Już znasz przyjacielu wszystkie odpowiedzi ,ale napisze to autorytet.
Każdy w młodości miał lub ma nadal jakiś autorytet do naśladowania.
Każdy chciał być jak ktoś , kimś.
Lecz jedynie kim się stawał to marną kopią oryginału.
Ci na duchowej ścieżce chcieli być jak Jeszua uzdrawiać , chodzić po wodzie itp.
Ci bardziej powiedzmy ludzie przy ziemni chcieli być jak jakaś piosenkarka , aktor lub ktokolwiek sławny albo święty.
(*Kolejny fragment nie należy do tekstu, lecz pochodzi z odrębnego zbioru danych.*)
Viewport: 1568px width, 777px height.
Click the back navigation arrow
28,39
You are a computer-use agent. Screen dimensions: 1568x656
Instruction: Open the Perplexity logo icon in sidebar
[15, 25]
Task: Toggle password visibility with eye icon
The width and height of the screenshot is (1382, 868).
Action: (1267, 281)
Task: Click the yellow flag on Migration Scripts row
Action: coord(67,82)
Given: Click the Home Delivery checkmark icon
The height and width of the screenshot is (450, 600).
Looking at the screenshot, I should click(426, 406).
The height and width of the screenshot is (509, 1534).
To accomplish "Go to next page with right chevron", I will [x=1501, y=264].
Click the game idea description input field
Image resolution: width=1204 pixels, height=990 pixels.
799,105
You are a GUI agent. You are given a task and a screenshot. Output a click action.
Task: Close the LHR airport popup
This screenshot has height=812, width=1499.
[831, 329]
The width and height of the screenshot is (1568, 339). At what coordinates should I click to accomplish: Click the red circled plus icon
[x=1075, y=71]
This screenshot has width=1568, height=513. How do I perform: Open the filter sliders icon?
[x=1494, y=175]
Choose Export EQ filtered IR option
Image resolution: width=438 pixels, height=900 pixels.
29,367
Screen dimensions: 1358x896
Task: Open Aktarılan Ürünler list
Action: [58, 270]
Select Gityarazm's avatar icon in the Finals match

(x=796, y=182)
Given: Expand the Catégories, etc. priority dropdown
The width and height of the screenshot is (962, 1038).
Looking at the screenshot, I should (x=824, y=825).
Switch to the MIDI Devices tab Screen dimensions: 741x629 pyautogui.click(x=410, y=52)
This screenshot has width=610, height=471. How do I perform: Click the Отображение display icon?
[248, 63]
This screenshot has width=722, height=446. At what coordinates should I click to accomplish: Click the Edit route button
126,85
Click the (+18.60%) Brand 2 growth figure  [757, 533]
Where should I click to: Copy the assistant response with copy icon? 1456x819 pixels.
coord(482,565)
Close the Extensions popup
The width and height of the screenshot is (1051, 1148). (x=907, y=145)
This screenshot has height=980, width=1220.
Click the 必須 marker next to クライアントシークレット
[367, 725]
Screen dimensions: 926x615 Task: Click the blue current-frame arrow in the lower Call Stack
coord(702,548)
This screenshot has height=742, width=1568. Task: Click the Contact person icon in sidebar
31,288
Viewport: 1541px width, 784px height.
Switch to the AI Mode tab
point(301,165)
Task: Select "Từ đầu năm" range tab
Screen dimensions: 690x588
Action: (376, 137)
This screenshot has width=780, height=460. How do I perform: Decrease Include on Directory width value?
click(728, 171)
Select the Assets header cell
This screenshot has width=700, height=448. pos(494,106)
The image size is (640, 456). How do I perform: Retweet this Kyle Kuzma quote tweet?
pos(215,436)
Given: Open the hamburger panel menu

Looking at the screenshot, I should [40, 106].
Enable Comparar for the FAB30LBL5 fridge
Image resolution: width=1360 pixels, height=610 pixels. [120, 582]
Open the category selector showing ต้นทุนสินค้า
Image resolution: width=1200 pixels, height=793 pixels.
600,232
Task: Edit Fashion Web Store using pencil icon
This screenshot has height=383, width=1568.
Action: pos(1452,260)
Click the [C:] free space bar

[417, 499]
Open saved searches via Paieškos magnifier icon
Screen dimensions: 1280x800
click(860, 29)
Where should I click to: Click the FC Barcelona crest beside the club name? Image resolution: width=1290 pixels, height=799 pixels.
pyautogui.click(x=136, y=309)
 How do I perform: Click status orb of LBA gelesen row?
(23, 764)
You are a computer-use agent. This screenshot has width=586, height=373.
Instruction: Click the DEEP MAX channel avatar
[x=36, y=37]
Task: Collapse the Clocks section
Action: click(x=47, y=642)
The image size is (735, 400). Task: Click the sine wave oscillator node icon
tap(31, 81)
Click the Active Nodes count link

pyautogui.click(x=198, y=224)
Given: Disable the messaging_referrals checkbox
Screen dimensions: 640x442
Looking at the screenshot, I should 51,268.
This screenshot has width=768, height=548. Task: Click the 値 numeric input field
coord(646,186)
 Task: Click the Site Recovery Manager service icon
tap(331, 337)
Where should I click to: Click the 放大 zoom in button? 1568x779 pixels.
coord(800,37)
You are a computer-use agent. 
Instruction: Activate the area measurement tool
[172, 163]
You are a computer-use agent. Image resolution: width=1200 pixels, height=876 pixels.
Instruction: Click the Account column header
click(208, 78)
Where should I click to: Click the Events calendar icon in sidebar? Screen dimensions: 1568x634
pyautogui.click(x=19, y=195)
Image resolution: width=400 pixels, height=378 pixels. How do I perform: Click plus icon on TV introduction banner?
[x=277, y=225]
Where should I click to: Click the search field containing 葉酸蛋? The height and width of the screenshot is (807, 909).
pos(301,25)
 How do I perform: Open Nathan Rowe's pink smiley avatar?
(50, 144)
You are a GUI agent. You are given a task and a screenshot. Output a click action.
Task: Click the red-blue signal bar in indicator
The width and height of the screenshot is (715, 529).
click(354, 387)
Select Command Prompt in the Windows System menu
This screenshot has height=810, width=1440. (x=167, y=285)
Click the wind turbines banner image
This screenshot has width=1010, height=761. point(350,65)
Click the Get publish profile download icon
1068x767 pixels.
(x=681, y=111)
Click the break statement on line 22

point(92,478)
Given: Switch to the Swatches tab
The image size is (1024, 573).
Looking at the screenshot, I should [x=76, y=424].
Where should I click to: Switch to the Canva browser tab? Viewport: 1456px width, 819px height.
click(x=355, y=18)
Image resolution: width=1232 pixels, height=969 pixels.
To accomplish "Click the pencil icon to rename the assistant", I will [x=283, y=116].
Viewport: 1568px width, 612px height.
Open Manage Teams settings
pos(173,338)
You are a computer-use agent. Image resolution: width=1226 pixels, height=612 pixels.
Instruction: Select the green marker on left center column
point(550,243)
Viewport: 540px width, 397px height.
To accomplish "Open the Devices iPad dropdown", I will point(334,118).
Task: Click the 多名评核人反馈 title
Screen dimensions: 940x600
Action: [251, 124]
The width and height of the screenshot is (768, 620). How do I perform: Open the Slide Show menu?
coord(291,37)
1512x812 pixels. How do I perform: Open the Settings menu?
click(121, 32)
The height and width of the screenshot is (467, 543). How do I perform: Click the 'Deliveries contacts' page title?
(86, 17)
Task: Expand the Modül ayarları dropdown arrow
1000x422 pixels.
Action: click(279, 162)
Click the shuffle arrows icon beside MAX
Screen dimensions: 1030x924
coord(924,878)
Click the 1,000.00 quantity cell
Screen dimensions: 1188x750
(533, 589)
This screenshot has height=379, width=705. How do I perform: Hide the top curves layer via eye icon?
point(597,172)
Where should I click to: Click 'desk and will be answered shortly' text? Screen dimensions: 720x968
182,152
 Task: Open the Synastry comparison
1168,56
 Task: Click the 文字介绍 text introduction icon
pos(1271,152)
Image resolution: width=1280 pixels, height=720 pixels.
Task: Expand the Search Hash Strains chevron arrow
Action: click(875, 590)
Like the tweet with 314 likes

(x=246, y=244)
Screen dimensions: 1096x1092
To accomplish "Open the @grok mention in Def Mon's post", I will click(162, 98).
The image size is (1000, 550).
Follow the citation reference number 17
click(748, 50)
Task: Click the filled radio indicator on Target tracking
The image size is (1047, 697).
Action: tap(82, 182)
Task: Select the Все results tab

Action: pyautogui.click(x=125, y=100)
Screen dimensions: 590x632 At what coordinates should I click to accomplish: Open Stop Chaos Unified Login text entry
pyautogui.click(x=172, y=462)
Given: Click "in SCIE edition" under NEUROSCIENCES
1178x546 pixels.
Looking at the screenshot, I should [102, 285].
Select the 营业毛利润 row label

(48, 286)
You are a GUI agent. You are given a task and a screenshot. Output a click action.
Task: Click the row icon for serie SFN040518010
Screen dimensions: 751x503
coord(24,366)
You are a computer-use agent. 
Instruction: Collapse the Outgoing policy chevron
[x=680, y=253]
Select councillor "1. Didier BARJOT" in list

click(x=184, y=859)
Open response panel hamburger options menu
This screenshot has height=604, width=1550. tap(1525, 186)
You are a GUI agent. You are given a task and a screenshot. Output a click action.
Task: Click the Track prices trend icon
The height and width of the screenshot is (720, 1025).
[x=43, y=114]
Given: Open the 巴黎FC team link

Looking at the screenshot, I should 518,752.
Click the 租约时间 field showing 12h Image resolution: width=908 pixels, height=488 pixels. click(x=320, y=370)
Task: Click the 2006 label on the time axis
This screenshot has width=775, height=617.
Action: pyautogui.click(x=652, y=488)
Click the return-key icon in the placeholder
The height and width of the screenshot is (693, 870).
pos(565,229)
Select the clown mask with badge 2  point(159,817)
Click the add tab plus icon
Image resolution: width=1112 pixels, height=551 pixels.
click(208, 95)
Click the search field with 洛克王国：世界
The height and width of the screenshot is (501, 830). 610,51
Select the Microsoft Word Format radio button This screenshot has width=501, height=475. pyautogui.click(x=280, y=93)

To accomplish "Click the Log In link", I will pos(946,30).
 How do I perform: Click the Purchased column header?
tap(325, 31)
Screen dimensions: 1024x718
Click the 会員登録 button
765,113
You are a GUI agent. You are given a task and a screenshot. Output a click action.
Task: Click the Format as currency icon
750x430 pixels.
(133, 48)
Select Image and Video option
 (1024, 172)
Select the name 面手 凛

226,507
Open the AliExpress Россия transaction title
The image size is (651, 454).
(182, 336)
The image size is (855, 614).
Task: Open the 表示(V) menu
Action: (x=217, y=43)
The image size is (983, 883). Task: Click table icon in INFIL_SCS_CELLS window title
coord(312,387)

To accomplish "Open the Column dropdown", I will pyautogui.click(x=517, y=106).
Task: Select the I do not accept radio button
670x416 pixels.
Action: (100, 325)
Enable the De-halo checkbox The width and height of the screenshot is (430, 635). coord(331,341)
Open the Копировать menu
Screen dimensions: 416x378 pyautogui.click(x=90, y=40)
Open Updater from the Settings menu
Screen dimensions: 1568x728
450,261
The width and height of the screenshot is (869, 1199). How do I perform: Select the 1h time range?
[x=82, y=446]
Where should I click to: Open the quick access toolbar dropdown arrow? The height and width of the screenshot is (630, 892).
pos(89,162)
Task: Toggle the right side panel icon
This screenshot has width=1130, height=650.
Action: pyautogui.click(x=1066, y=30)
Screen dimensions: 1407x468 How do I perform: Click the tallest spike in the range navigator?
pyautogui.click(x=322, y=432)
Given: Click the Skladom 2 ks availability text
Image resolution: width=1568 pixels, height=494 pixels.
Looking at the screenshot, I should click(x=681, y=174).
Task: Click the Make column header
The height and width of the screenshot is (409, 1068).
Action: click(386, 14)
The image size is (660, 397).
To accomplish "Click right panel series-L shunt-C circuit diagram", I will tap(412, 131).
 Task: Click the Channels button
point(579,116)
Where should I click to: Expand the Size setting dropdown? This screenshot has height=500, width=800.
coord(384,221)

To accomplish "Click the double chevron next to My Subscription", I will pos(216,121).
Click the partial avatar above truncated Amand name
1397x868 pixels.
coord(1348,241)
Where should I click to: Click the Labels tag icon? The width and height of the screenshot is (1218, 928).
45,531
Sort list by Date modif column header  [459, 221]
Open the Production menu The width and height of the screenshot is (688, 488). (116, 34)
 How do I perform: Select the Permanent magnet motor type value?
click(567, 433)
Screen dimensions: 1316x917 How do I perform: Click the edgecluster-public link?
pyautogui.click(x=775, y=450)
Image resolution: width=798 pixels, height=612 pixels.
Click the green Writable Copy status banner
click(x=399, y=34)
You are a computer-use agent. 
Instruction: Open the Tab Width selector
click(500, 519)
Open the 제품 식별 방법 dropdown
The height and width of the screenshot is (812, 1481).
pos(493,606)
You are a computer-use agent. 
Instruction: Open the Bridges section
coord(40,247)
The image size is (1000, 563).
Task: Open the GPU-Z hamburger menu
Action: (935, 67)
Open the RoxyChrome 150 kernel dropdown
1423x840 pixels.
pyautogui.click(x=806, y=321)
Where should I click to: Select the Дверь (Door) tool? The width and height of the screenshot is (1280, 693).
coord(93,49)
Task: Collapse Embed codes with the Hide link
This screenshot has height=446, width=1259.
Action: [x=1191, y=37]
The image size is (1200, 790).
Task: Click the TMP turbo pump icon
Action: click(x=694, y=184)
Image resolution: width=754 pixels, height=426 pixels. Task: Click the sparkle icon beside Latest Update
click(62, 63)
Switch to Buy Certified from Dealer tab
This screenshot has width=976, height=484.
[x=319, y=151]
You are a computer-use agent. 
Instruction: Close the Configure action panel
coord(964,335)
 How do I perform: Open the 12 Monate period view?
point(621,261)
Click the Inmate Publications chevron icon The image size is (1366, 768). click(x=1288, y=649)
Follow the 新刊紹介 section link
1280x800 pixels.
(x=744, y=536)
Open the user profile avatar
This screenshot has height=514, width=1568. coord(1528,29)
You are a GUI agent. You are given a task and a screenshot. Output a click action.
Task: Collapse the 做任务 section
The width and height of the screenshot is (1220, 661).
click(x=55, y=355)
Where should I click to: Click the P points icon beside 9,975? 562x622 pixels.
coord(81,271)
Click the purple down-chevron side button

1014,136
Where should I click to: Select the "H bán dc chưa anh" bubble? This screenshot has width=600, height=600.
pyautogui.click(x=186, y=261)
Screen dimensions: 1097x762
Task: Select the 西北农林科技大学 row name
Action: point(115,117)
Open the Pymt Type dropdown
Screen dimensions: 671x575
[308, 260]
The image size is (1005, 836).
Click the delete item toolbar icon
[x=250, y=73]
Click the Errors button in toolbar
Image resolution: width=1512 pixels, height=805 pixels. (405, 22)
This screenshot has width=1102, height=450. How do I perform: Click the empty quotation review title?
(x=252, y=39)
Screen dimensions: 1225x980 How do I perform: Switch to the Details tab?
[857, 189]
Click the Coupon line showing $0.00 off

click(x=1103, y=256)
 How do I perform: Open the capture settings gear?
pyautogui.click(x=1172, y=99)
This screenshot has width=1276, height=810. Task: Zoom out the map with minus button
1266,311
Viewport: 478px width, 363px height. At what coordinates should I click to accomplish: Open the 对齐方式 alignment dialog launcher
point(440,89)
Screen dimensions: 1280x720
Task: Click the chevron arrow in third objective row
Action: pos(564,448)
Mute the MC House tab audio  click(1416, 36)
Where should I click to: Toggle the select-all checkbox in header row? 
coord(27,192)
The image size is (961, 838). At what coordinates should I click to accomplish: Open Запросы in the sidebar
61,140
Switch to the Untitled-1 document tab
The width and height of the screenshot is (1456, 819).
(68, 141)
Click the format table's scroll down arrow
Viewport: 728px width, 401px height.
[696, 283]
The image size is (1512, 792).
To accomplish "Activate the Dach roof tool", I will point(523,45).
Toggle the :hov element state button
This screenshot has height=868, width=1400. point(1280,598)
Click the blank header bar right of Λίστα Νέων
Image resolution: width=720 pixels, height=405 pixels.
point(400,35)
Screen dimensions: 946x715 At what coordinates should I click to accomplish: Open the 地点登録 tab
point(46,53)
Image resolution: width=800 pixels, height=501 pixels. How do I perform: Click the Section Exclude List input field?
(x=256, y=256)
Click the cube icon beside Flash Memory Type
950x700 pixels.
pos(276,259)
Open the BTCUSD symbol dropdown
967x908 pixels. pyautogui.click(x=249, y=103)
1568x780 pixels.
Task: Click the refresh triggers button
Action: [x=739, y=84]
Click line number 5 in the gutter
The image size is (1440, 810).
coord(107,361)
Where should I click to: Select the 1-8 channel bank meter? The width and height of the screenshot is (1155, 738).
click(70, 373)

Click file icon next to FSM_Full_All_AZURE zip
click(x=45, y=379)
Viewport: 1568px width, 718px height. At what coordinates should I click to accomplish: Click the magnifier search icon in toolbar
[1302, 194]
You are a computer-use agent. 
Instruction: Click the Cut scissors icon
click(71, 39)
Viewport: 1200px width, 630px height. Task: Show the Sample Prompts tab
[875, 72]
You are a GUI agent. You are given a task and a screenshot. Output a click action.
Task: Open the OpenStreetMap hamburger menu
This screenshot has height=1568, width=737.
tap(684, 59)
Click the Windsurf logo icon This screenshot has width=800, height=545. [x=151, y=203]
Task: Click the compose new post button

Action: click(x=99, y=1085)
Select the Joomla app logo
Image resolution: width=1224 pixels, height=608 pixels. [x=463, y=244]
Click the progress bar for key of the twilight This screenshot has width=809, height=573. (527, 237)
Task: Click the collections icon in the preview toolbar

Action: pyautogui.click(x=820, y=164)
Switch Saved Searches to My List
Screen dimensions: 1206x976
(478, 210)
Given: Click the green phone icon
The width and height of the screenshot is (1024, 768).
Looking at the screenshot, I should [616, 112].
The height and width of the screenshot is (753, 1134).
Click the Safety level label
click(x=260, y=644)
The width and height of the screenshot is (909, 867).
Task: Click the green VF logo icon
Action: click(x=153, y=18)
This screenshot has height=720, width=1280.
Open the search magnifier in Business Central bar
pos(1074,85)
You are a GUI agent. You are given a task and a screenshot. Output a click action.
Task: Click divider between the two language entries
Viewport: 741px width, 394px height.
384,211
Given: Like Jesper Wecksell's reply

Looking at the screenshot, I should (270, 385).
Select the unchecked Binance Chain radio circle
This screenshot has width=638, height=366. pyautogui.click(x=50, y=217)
Jeśli chcesz być Mistrzem to musisz musisz odrzucić autorytet/naśladownictwo chyba ,że chcesz pozostać małpą ,która naśladuje wszystkich dookoła tylko nie siebie.
Skąd bierze się autorytet i podążanie za swoim ideałem??
Otóż z poczucia winy ,że jest się czymś gorszym, słabszym.
Obserwując zauważyłem także , że jeśli ktoś próbuje być jak dany autorytet daje sobie także znać ,ze nie kocha siebie , uważa siebie za miernotę jak powyżej napisałem słabszym i gorszym.
Więc tworzy maski , nową tożsamość zatracając siebie choć trochę , dlaczego?
Bo dla takiej osoby to doświadczenie rozwijające ją, taka osoba poszukuje tak naprawdę siebie tylko w innych osobach.
Ale ty drogi przyjacielu jeśli to czytasz możesz spokojnie sobie to odpuścić powiedział bym jesteś zbyt świadomy.
Bądź sobą , twórz siebie , rozwijaj siebie , doświadczaj siebie, czuj i bądź ekspansywny.
Bądź sobą , wtedy jesteś wyjątkowy, oryginalny rób to co kochasz i nie przejmuj się tym co inni o tym pomyślą bo jakie to ma znaczenie tak naprawdę dziś myślą a jutro już nie pamiętają to bez znaczenia.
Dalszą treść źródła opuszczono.